By E. Randolph Richards and Brandon J. O’Brien. Downers Grove, IL: InterVarsity Press, 2012. 240 pages.
The authors of Misreading Scripture with Western Eyes undertook a daunting task. Their goal was to enlighten the reader to the reality of confirmation bias when interpreting Scripture. They also gave advice for Westerners to be more self-aware. To accomplish this goal, they pepper their book with personal stories and examples of alternative biblical interpretations. These interpretations they considered more informed because Western mores and sensibilities had been removed. To be honest, I found the latter far more interesting than the former. Despite whether the reader agrees with every interpretation they proposed or not, they offered up enough evidence for their assertions that they achieved their goal. That is, mindful reader will begin to question some of their own interpretations and search them out for unnecessary Western influence.
A perfect example of this comes immediately in the introduction. It begins with a story from one of the authors about visiting the Laodicea, the city of one of the seven churches addressed in Revelation. The text in question is, “I know your works: you are neither cold nor hot. Would that you were either cold or hot! So, because you are lukewarm, and neither hot nor cold, I will spit you out of my mouth” (Revelation 3:15-16). Is this a passage about passionate spirituality? Is Jesus saying here that he wants people to be “hot” and zealous for him, but if not he would rather someone be at least “cold” and lost than lukewarm and wishy-washy? Like the author, that’s pretty much what I heard growing up. As if somehow Jesus would still condemn you for your unbelief, but he would at least appreciate your confidence. The author explains that when he was visiting Laodicea, he learned that there were two nearby cities that had something Laodicea did not: springs of water. On one side, there was Hierapolis with bubbling hot springs and on the other, Colossae which was home to a cold, freshwater spring. Each—hot and cold—were beneficial, but when they were brought into Laodicea by aqueducts they became lukewarm and lost the properties that had made them so special. The author proposed a better interpretation: Jesus doesn’t want his followers to have unremarkable discipleships. Whether this is the “correct” interpretation or not, the author has made a valuable point. We must be careful not to determine the meanings of Scriptural teaching as if the original authors and readers lived with a Western worldview.

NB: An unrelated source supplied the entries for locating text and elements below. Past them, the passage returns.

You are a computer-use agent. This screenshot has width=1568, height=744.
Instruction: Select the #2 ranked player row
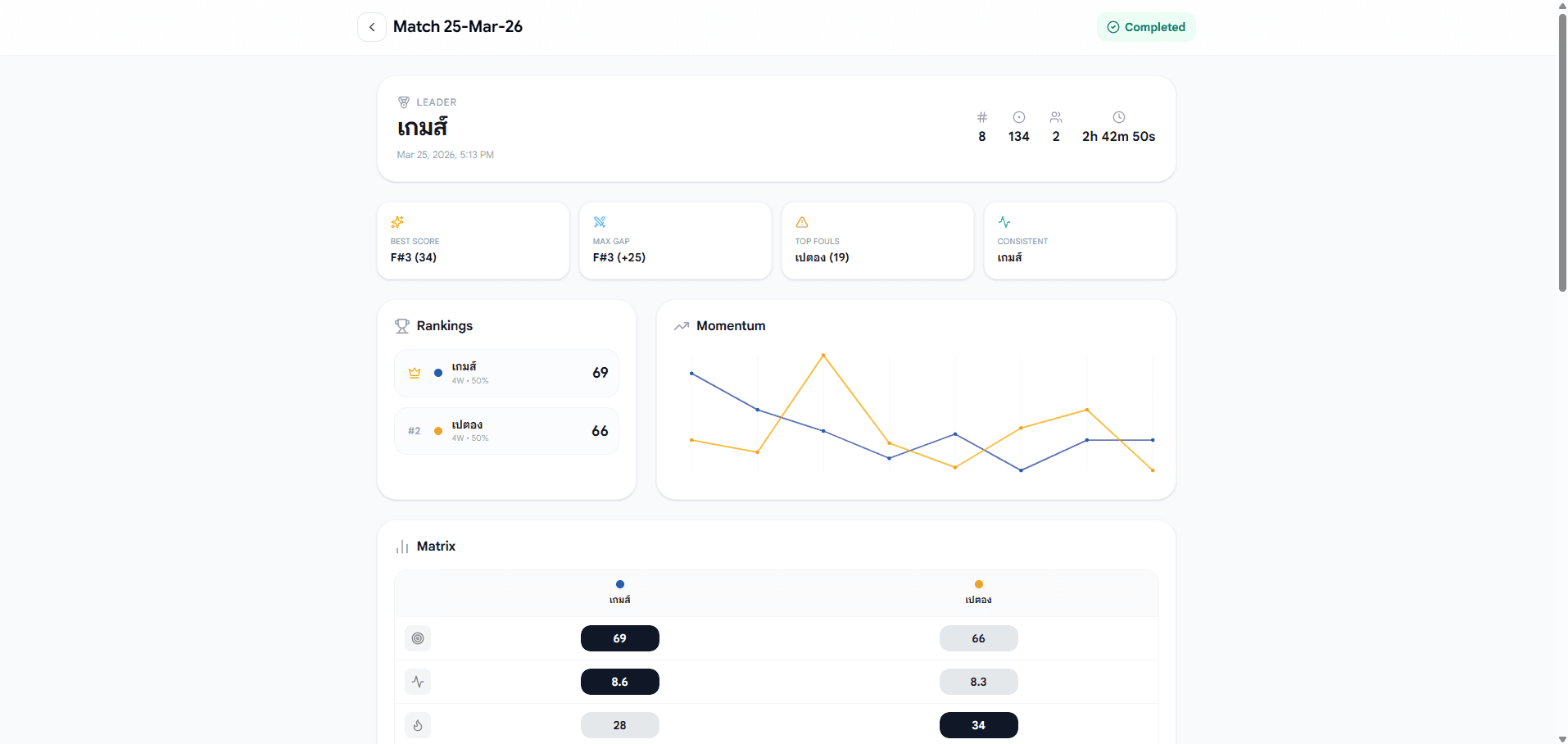coord(506,431)
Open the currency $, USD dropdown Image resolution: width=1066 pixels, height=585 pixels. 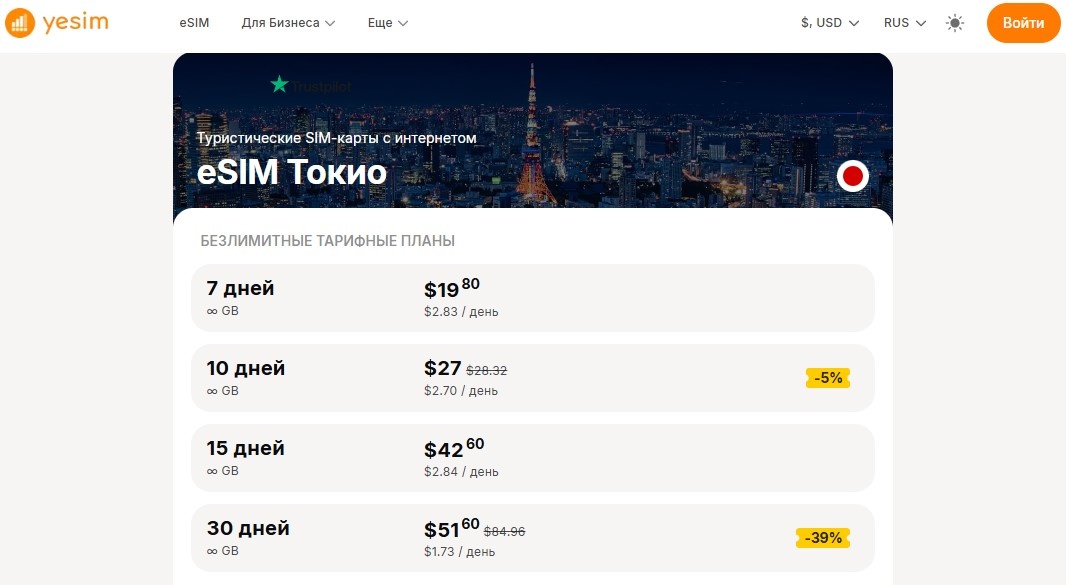(829, 23)
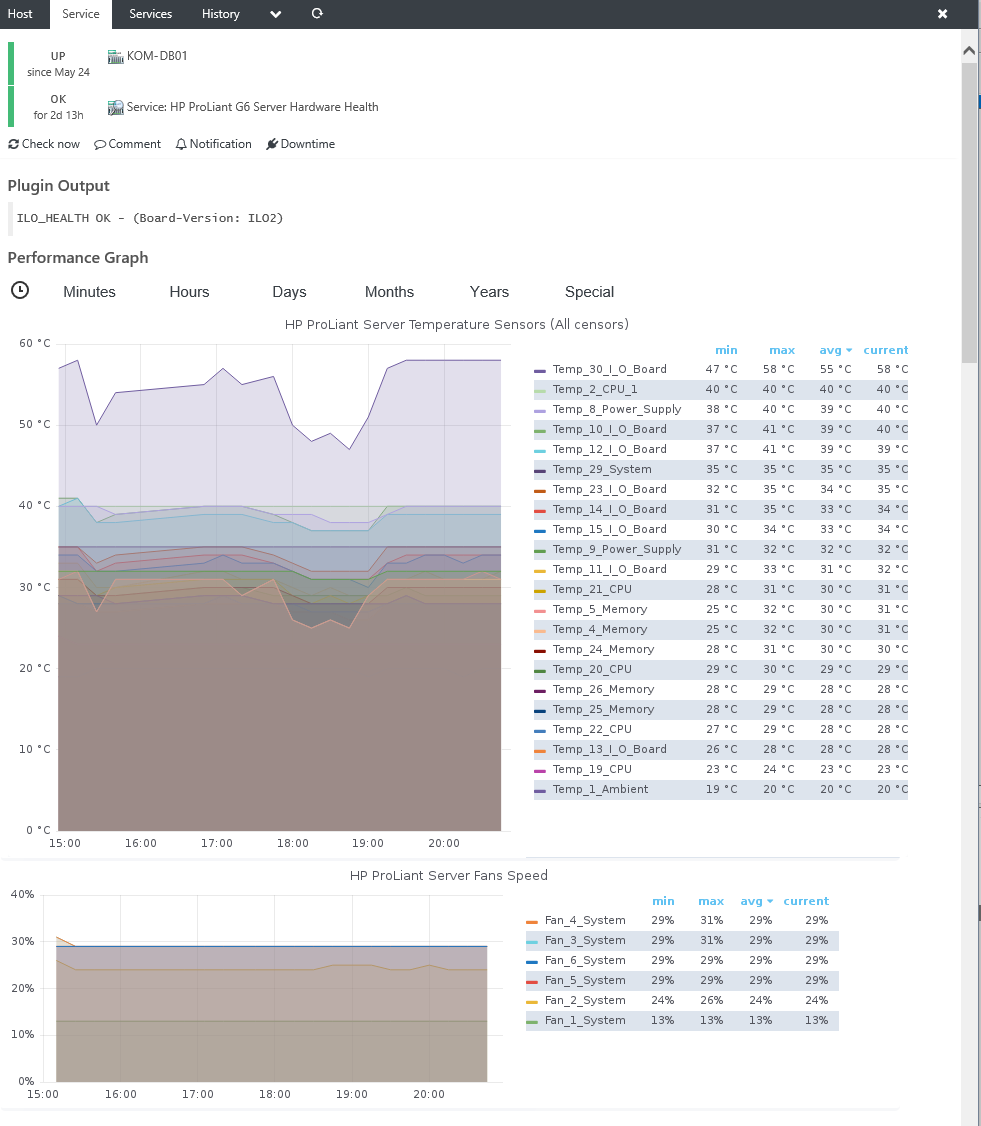Click the refresh arrows icon before Check now
The width and height of the screenshot is (981, 1126).
(x=13, y=143)
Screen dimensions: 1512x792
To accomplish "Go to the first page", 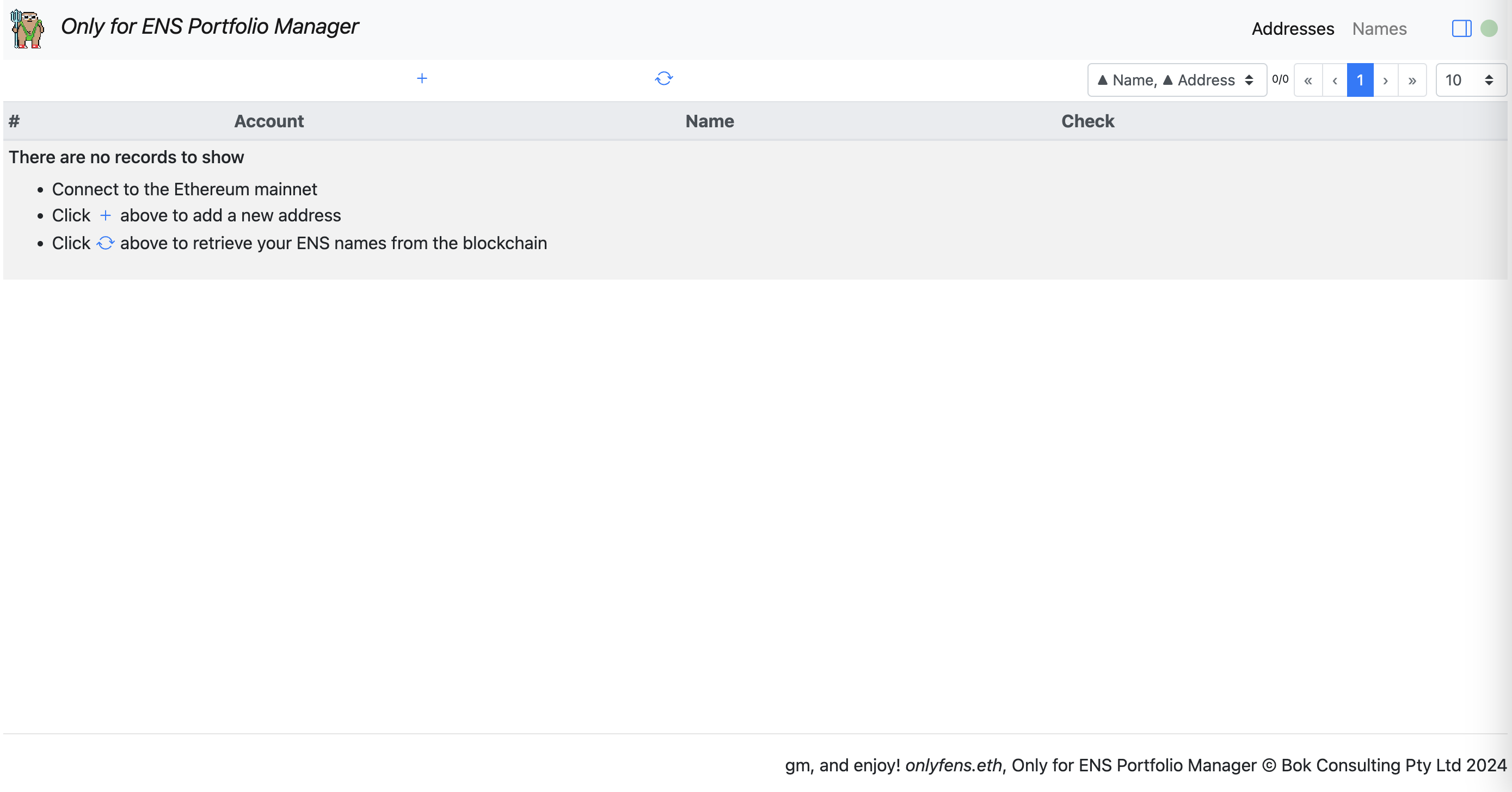I will click(x=1308, y=81).
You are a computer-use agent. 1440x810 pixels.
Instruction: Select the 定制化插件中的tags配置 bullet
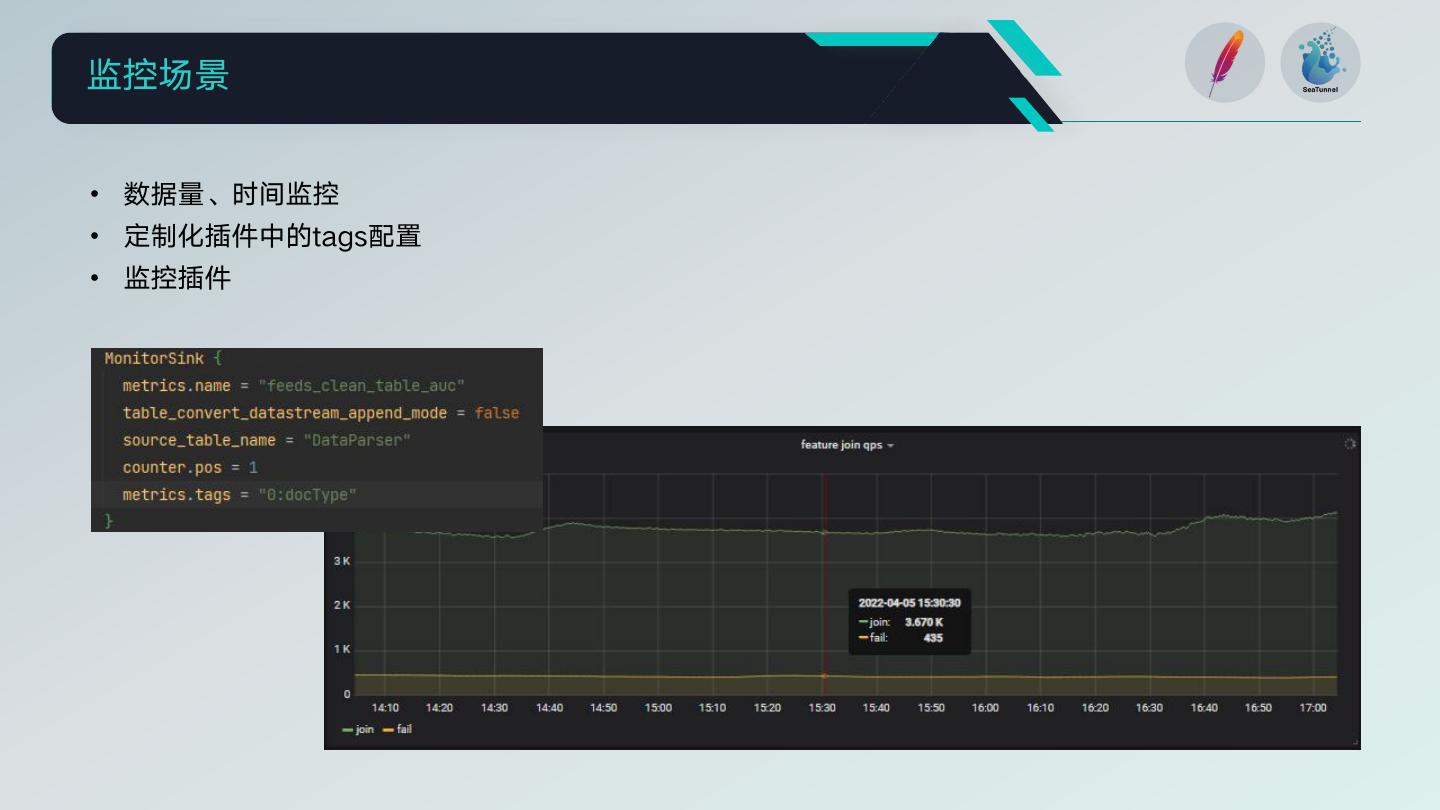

These authors organized their argument in the image of an iceberg. They addressed first issues that are above the surface such as mores, race, and language. Then in the second part they discussed deeper issues such as individualism, honor and shame and time. Finally, they tackled relationships, virtue and vice, and self-centeredness. In each chapter, they detail the differences between the Western understanding of these concepts and the understanding likely held by the Bible’s original audience. The concluding chapter provided a summary of their advice for Westerners looking to read the Scriptures with better understanding.
The best parts of this book unpack for the reader the concept of those things that “go without saying.” In the same way that in every culture there are certain presuppositions that do not need to be said to be understood, the Bible speaks of people and places that have nuances understood best by those who lived during that time. The authors posed and offered up answers for a variety of questions. Westerners assume that marriageis the preferable state, but does Paul? Do we ignore the value Paul places on singleness because of this assumption? When Paul teaches women to be modest, is it sexual modesty, as Westerners assume, or could it also be economic modesty? Do we fully understand the racial and ethnic undercurrents in the Scriptures? Are we reading the words of Scripture according to their context both grammatically and historically? Are we too individualistic in our thinking to appreciate the communal culture of the Bible?
The book is an easy read and beneficial for layperson or pastor. The Lutheran pastor who is already well trained in the Historical-Grammatical approach to Scripture will unlikely experience any epiphanies about the baggage readers bring to the Bible. However, the dozen or so Scriptural examples are enough to keep the book interesting and worthwhile.
I highly recommend this book to anyone who hasn’t considered how much their own culture and upbringing influences the way they read the Bible.